_Extrait retenu_:
Il ne s’agit pas ici seulement de technologies à manipuler, mais d’une révolution qui fait des chatbots IA des complices idéaux pour l’usurpation d’identité et la diffusion d’arnaques numériques à très grande échelle.
Les mécanismes de la fausse « Google Coin » : un véritable piège bien ficelé
Le piège se pare d’un extérieur attractif. Le site de « Google Coin » reproduit fidèlement l’identité visuelle et la structuration du site de Google : logos, menus, globalement tout y est pour donner l’illusion d’un produit officiel. Dans cette mise en scène, le site affirme être à la « Stage 5 of 5 » d’un processus de prévente, avec plus de 9,9 millions de tokens déjà vendus et une date hypothétique d’introduction en bourse.
Pour renforcer cette impression, le site utilise une bannière « Trusted By Industry » sur laquelle s’affichent des logos prestigieux tels que OpenAI, Binance, Coinbase, et même SpaceX. Aucun de ces acteurs ne soutient ce projet illusoire, ce qui témoigne de la mécanique classique d’emprunt d’autorité.
Lorsque l’internaute clique sur « Acheter », il accède à un tableau de bord ultra crédible, financé par une fausse blockchain baptisée « Google-Chain », affichant des soldes fictifs en Bitcoin, Ethereum et « Google Coin ». Tout espoir de retour est vain, car les transactions sont définitives, et la monnaie n’a aucune valeur réelle ni reconnaissance sur le marché.
La stratégie commerciale emploie des techniques psychologiques fortes, avec un système de bonus par palier qui encourage à dépenser toujours plus. Plus l’investisseur temporaire injecte d’argent, plus les récompenses « promises » gonflent de 5 % à 30 % selon la tranche. Une classique montée en puissance qui joue sur la peur de rater une opportunité.

_Entrées répertoriées_:

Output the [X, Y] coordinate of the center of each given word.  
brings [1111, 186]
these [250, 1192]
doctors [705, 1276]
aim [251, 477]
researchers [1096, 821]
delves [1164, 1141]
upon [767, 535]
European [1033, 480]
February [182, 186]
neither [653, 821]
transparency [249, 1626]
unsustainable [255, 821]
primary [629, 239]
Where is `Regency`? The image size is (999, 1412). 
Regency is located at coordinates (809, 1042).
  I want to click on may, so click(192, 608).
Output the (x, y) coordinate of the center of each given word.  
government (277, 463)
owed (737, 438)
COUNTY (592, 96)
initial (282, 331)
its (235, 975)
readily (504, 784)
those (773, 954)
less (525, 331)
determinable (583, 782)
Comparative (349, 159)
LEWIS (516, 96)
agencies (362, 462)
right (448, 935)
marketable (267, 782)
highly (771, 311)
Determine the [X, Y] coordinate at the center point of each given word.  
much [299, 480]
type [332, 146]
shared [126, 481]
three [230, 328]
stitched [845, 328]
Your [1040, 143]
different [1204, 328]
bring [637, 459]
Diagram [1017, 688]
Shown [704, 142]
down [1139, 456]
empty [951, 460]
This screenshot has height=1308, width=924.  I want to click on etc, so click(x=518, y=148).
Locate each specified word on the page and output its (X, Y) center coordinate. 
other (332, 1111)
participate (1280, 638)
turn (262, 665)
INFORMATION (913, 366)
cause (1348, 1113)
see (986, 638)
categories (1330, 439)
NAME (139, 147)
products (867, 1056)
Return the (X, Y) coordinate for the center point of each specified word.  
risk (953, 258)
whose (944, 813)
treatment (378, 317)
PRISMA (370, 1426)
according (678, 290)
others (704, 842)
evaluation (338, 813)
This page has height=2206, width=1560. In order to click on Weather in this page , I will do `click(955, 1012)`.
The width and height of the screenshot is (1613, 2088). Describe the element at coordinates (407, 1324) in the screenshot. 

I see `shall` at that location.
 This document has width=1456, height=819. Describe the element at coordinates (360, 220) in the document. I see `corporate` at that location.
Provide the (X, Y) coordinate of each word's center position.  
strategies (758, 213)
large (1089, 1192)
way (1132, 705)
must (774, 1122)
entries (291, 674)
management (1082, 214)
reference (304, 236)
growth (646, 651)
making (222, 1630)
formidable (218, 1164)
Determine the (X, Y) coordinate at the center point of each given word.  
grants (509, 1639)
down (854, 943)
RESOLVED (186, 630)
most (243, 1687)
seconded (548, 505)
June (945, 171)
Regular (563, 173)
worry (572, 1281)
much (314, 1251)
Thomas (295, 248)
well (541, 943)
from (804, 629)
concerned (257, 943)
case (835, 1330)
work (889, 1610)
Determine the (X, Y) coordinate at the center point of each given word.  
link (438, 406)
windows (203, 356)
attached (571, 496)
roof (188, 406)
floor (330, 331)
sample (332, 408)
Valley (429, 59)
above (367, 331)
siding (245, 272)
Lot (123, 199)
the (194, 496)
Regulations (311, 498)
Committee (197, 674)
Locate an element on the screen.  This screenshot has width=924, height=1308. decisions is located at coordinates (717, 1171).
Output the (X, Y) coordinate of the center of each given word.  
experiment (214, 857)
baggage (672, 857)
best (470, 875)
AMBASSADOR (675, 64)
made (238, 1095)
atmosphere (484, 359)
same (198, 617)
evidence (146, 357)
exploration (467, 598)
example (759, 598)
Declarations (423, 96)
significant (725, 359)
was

_Consigne de travail A_: Reprenez mot pour mot, dans l'extrait sur la fausse « Google Coin », le passage allant de « Pour renforcer cette » jusqu'à « sur le marché. ».
_Consigne de travail B_: Poursuivez l'extrait sur la fausse « Google Coin » à partir de sa dernière phrase.
Le matériel figurant plus haut est indépendant de l'extrait sur la fausse « Google Coin ».

_Zone de réponse A_:
Pour renforcer cette impression, le site utilise une bannière « Trusted By Industry » sur laquelle s’affichent des logos prestigieux tels que OpenAI, Binance, Coinbase, et même SpaceX. Aucun de ces acteurs ne soutient ce projet illusoire, ce qui témoigne de la mécanique classique d’emprunt d’autorité.
Lorsque l’internaute clique sur « Acheter », il accède à un tableau de bord ultra crédible, financé par une fausse blockchain baptisée « Google-Chain », affichant des soldes fictifs en Bitcoin, Ethereum et « Google Coin ». Tout espoir de retour est vain, car les transactions sont définitives, et la monnaie n’a aucune valeur réelle ni reconnaissance sur le marché.

_Zone de réponse B_:
Ce cocktail de visuels professionnels associés à un chatbot IA Gemini qui répond comme un vrai vendeur est un visage moderne d’une arnaque continuellement renouvelée par la créativité des malfaiteurs digitaux.
Comment déjouer les arnaques numériques basées sur l’usurpation d’identité IA
À l’aube d’une ère où le premier point de contact est un robot imitant une marque de renom, la vigilance est la première arme contre ce genre de fraude en ligne. Google n’a jamais lancé une cryptomonnaie, encore moins une prévente via un chatbot tiers. Toute interaction suggérant le contraire doit déclencher une alerte immédiate : fermez la page, ne poursuivez pas la conversation.
Quelques signaux d’alerte sont fondamentaux pour détecter ces arnaques :
- Un chatbot revendiquant une identité connue (Gemini, ChatGPT, Copilot), mais qui ne fonctionne pas sur un canal officiel.
- L’absence d’informations fiables sur la société qui gère la plateforme, ou des réponses évasives et sans preuve.
- Des promesses explicites de rendements rapides et précis, chose que tout investisseur expérimenté sait impossible.
- Une pression pour faire vite, avec des phrases telles que « prévente limitée », « offre qui expire bientôt », ou des étapes numérotées fictives.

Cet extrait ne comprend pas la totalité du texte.